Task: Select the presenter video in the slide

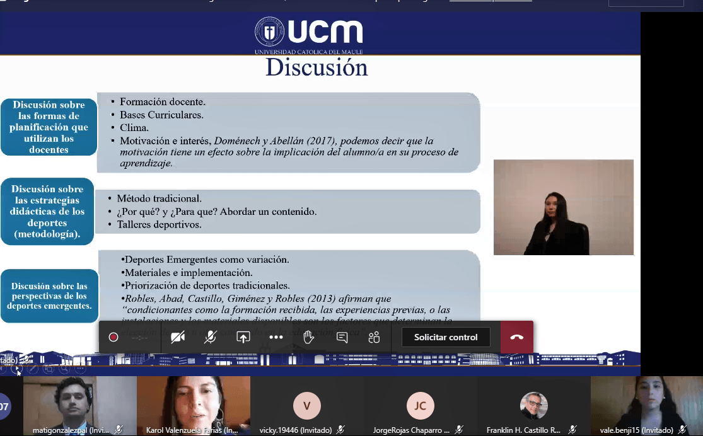Action: point(563,207)
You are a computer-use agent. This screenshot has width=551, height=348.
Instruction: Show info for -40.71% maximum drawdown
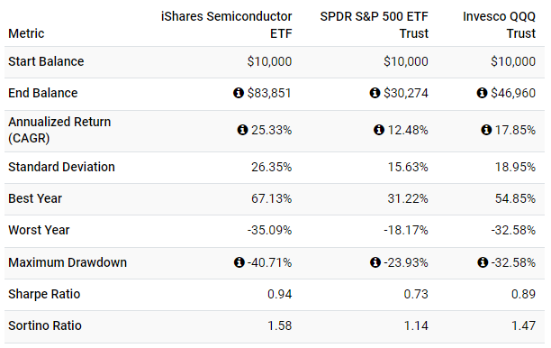click(239, 262)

**Exercise requirements:** Could you return all the entries exactly as they appear, minus the pictures?

**Problem solution:**
Task: Select the presenter video in the slide

Action: point(563,207)
You are a computer-use agent. This screenshot has width=551, height=348.
Instruction: Show info for -40.71% maximum drawdown
click(239, 262)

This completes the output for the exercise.